WHAT TO DO = Please retype the part of the entries that opens with the line containing "Where should I" and closes with the line containing "pos(36,474)", with both of those lines included.

--- Start ENTRIES ---

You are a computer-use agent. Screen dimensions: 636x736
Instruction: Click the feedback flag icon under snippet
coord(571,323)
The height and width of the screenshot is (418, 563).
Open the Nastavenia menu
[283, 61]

--- End ENTRIES ---
--- Start ENTRIES ---

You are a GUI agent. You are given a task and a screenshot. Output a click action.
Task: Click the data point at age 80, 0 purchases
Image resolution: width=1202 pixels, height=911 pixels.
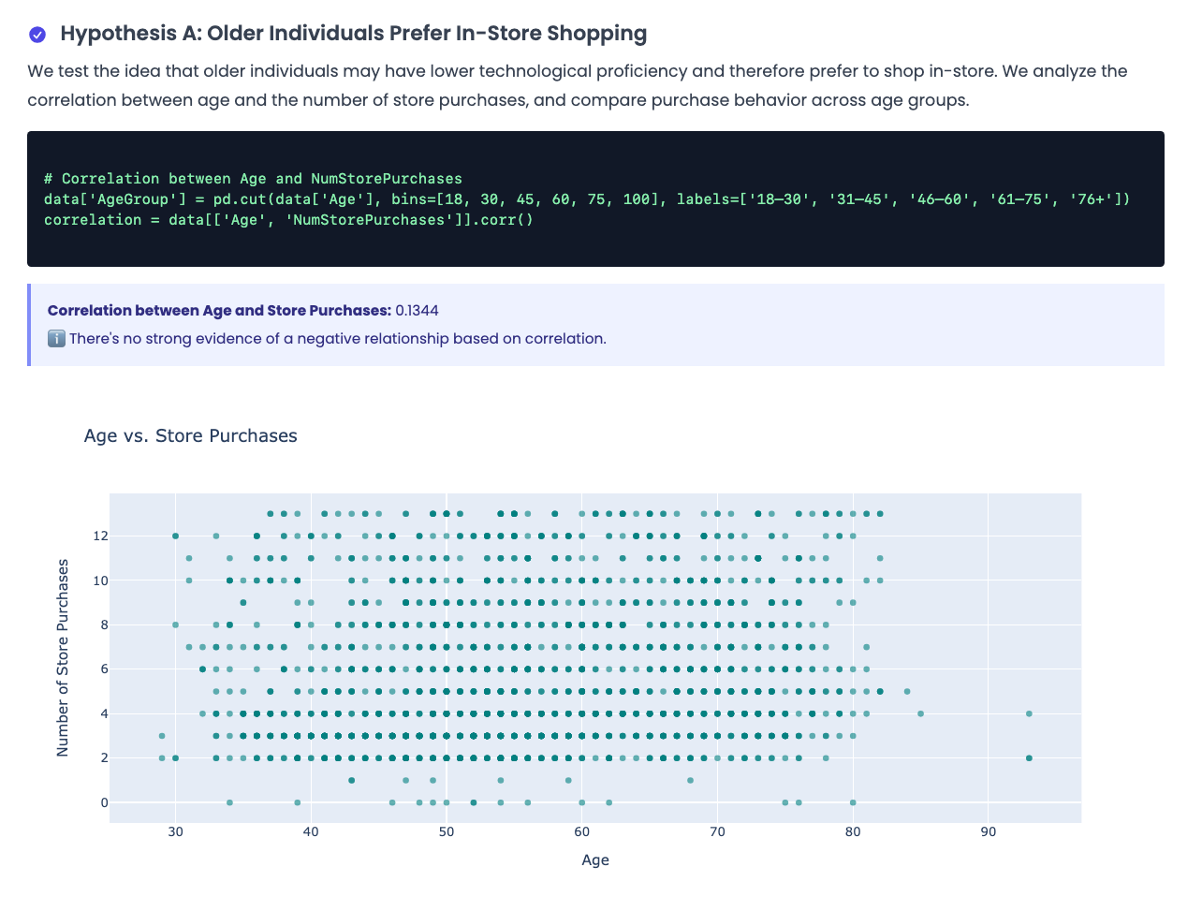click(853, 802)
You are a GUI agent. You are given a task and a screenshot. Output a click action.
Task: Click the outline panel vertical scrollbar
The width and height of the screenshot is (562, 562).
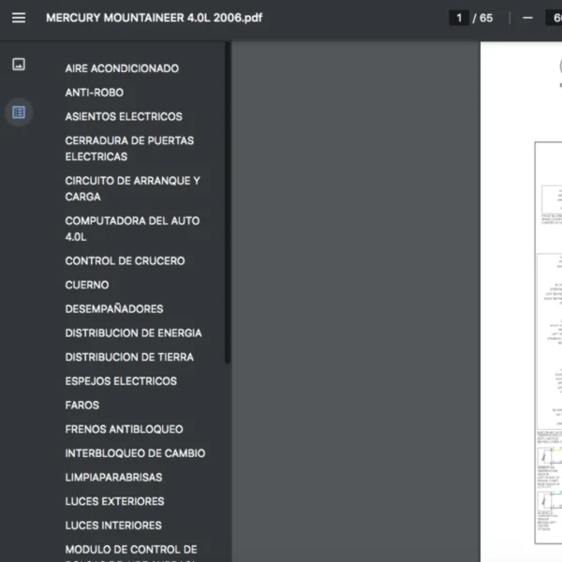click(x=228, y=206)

--- End ENTRIES ---
--- Start ENTRIES ---

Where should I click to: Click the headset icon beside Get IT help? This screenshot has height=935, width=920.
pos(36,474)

--- End ENTRIES ---

TASK RESPONSE =
Where should I click to: Click the headset icon beside Get IT help? This screenshot has height=935, width=920.
pos(36,474)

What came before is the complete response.